Kiba freezes for a fraction of a second, then he nods, "Of course."
It wasn't good to hang on to memories. No, the memories themselves weren't good for anything at all.
They stand in the clearing, beneath the thin canopy of trees. Gentle rays of sunlight seep through the spaces between the trees, little pieces of light that illuminate what they touch. Kiba turns his face up into the sunlight, his eyes squint as he gets used to the light – after all, he hasn't been outside in several days.
Kiba inhales deeply, tasting the air, "A storm's coming," he grins, "How ironic." He lays a hand almost affectionately against the trunk of a tree before speaking again, "It might not make sense to you, but the bond between Akamaru and me is- was much stronger than any bond you could have with another human. That is why… separation is so hard for me to tolerate."
"Explain it to me, since you appear to think that I have problems understanding you." Kakashi leans against a tree; the bark is prickly against his back, even through his thick vest.
"That's the whole thing – I can't explain it to you. After all," Kiba gave a grin that could only be called feral, his teeth were bright white against his tanned face, his canines looked sharp and dangerous, "You're only human."
"You state those words over and over again, 'you're only human'," Kakashi mocks Kiba in a somewhat stoic manner, his voice utterly deadpan, "But you are a human yourself – so of course I can't understand you."
"I'm not like you. Have you forgotten that I am from the Inuzuka clan?" Kiba laughs, "We live as a part of the earth. We go with the cycle of nature, not against it, like you humans."
"For a kid from the Inuzuka clan, you sure have a strange philosophy."
"My mother always scolded me for being different." Kiba smiles to himself, "Well, she told me I was too free-spirited and uncaring to be a ninja. I'm not like the rest of you – my interests don't lie within making myself a skilled killer. All I ever wanted was knowledge about nature. Just by understanding nature, you can understand a whole lot more about the world than you think. After all, who else is there to witness us do anything but the earth?" Kiba closed his eyes and leant against the tree, "The trees tell me things, you know."
"What sort of things?"
"Memories that they have. Every action a person performs leaves an imprint in the world – an imprint which can resurface even a thousand years later, if the trees are still there to tell their stories. It's not intentional, it's more like… A good analogy would be the wind. When someone steps into the forest from a thousand feet away from you, the wind can carry that sound to your ears, correct? Like an echo of the sound, but still essentially the same sound. In the same way, the trees carry the sounds, smells and images of what has happened in the past. They tell their memories to each other, over and over, so the memories fade but never disappear."
"Do these trees have those kinds of memories?"
"Oh, they have plenty.
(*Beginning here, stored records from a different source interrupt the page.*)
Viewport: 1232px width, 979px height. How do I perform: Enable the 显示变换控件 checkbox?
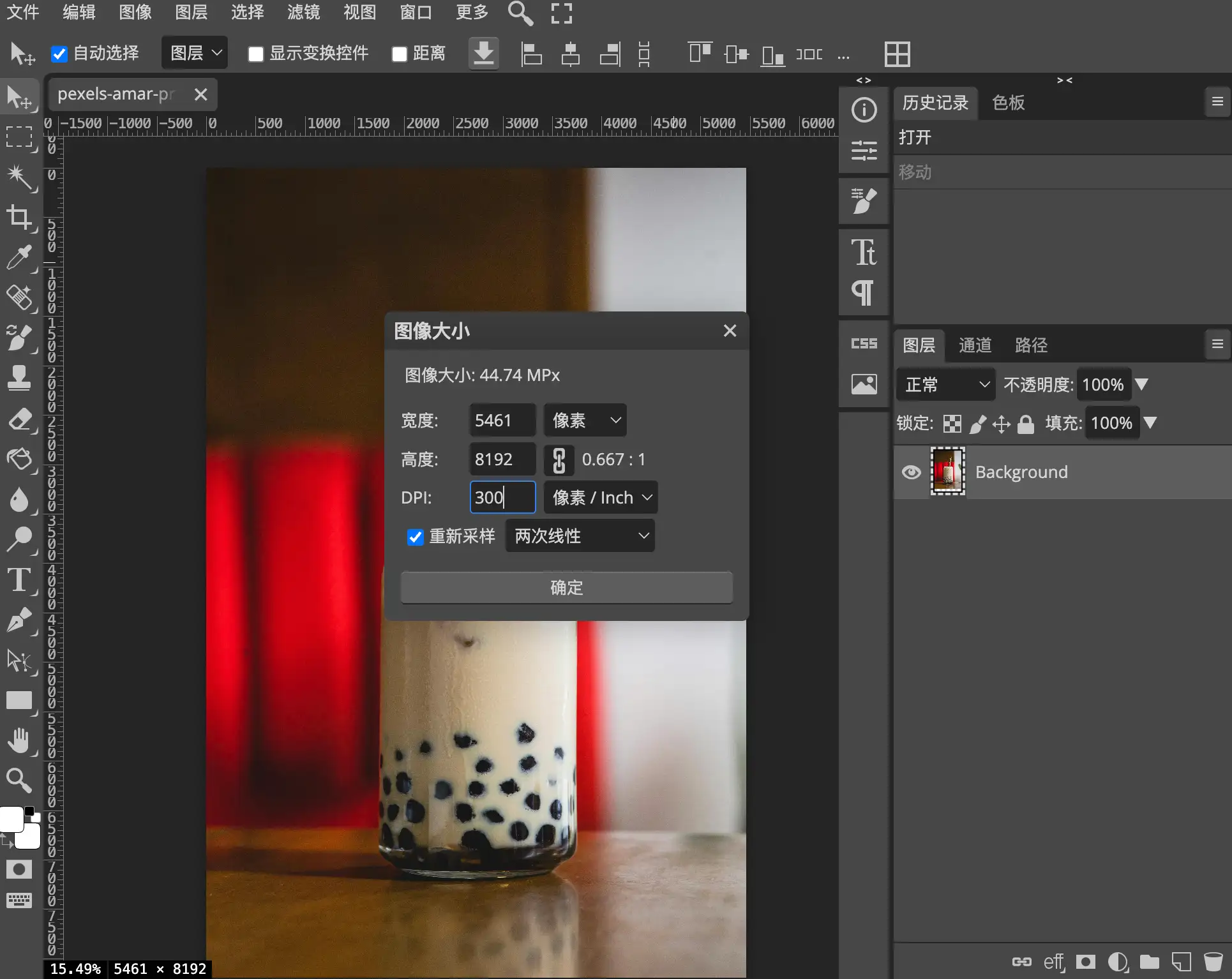pyautogui.click(x=256, y=54)
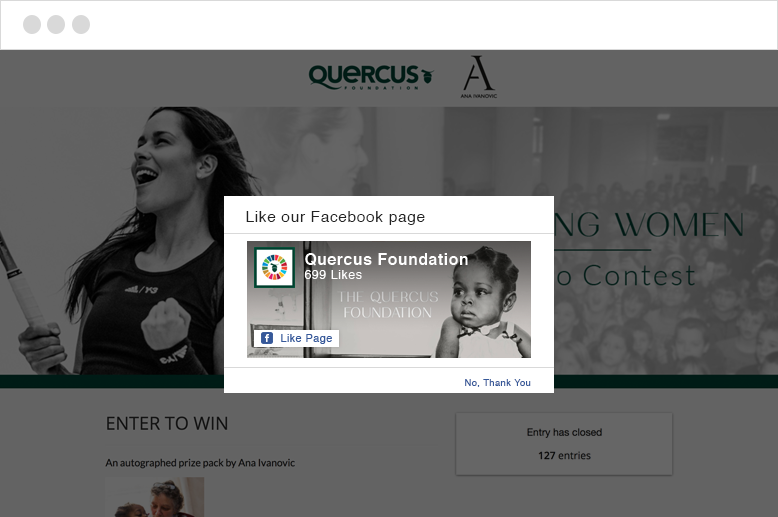Open the Quercus Foundation profile logo
778x517 pixels.
pos(275,267)
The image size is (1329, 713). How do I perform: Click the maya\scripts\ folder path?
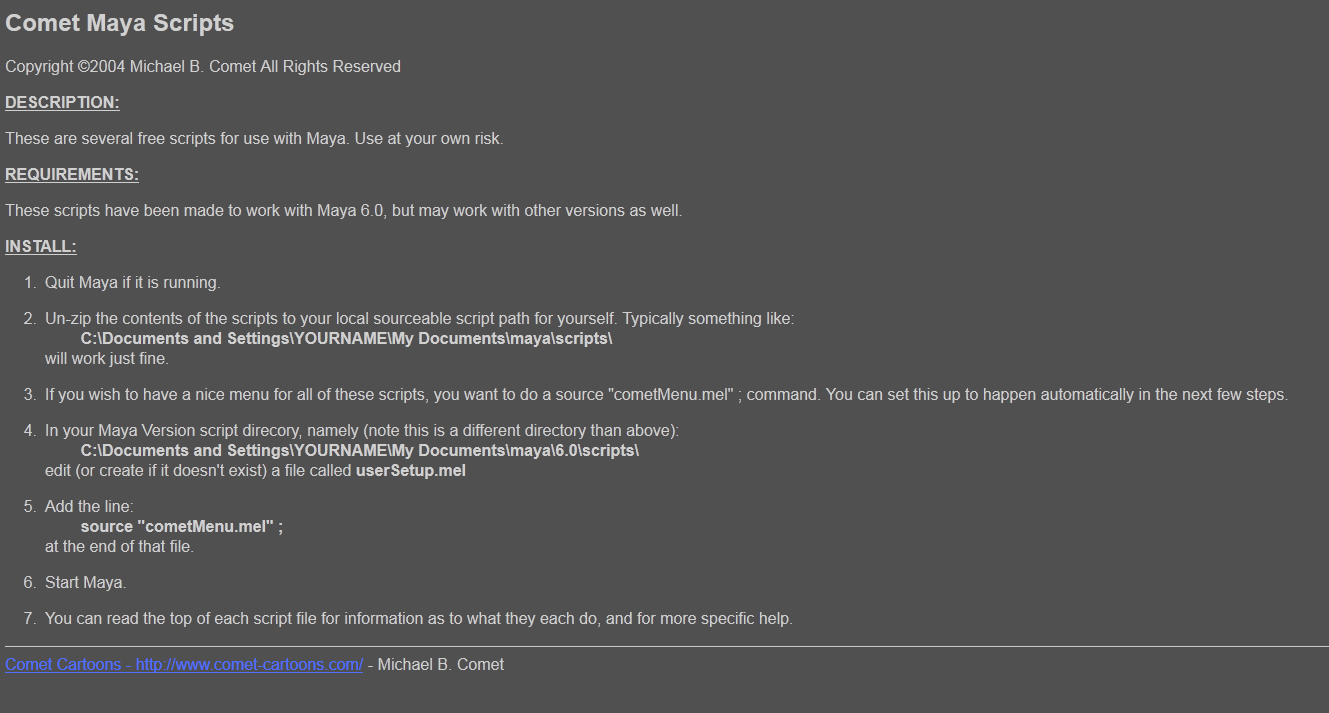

If I were to listen to them all, time would end a thousand times over. But instead, I listen for the words that I think I might need to hear…" Kiba let out a low growl, not out of aggravation, but one of interest. "The trees tell me of a silver-haired man who dares to challenge the storms. A man with an affiliation for the lightning element. A man with a jutsu he calls chidori."
"You're talking lies," he answers, doubt edging into the back of his mind.
"Whatever," the boy shrugs without a care, "It doesn't matter to me whether you believe me or not."
"What else do the trees say?" Kakashi asks hesitantly, and he's not even sure why he's hesitant. He shouldn't be.
"They tell me of these animals called humans," and there's another feral grin, "These animals that cause death by ill-intentioned murder. They tell me that there is a continuous cycle of death in nature, but the humans disrupt this cycle with their selfishness, their greed."
- Come forth into the light of things, let nature be your teacher.